> _Work item_:
All of the records should be reproduced word for word, but no images may appear in the copy.

> _Data excerpts_:
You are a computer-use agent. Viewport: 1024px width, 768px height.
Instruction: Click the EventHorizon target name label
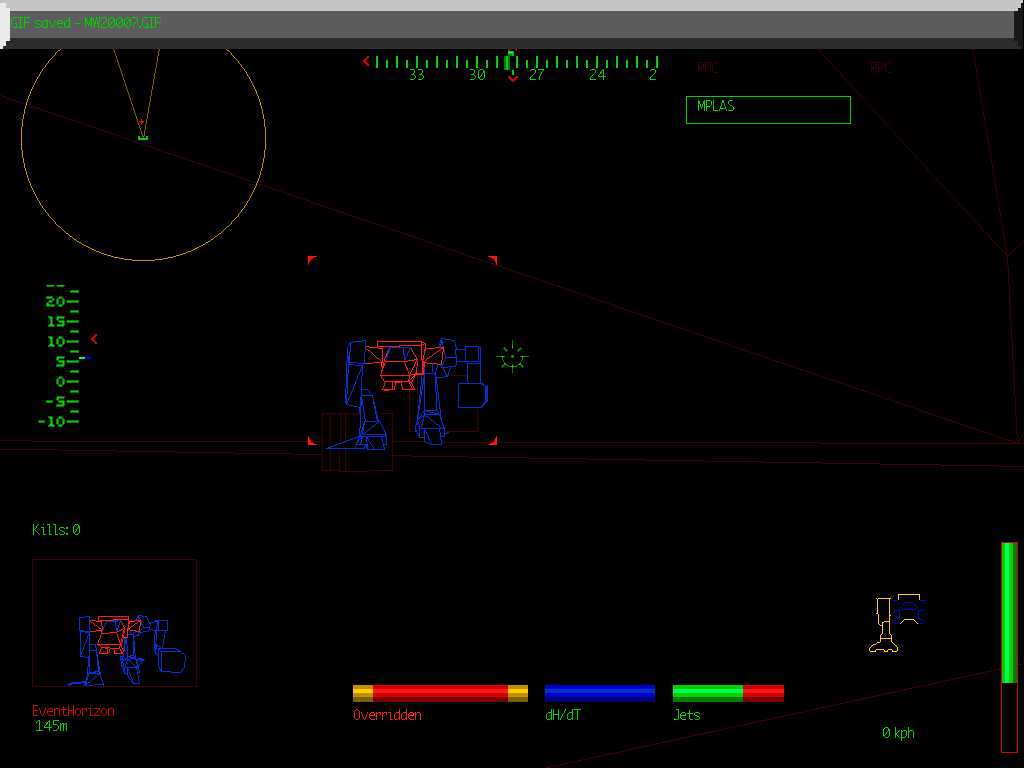[x=73, y=711]
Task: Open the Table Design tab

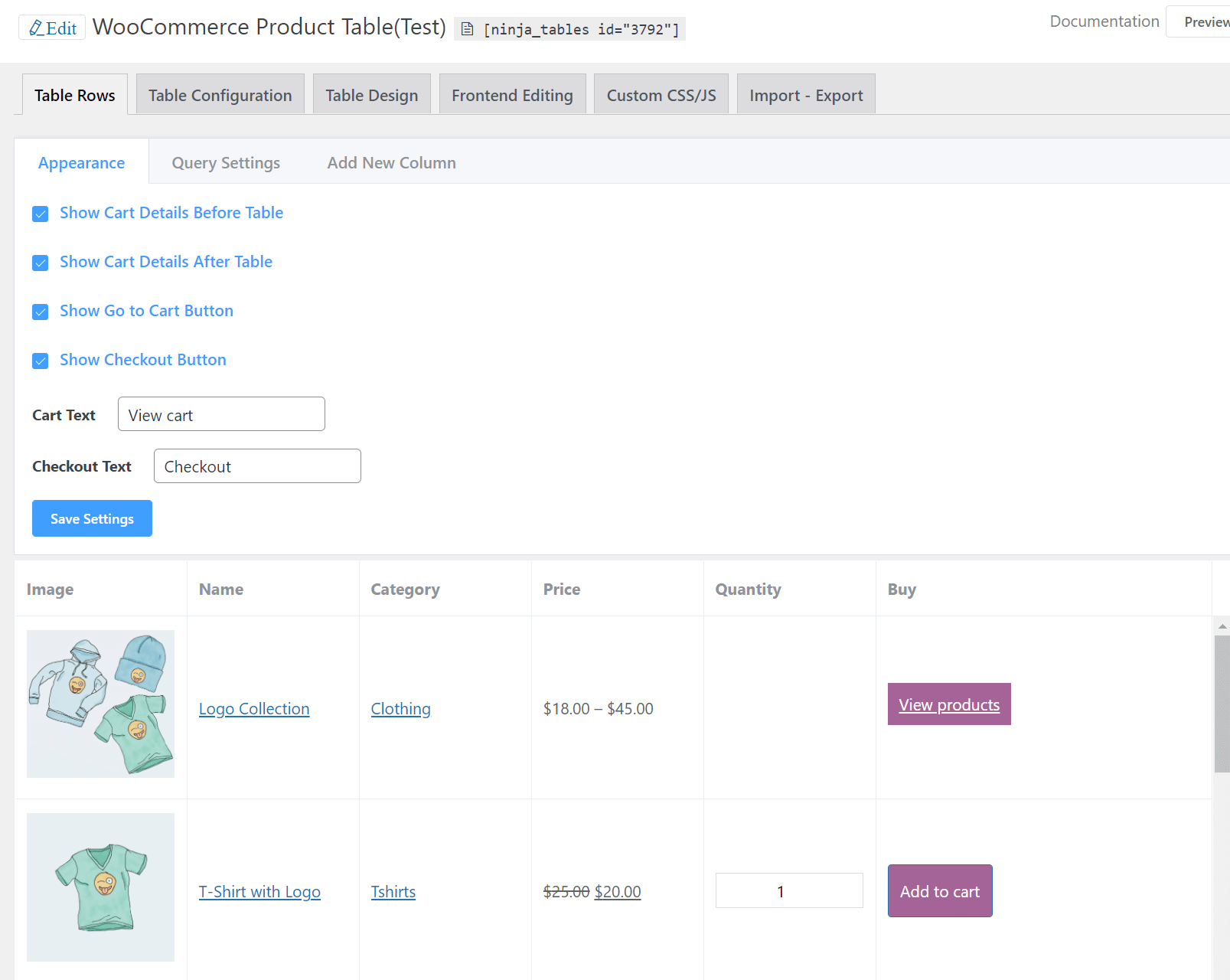Action: pos(371,95)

> _Response to this exercise_:
You are a computer-use agent. Viewport: 1024px width, 768px height.
Instruction: Click the EventHorizon target name label
[x=73, y=711]
Task: Open the Table Design tab

Action: pos(371,95)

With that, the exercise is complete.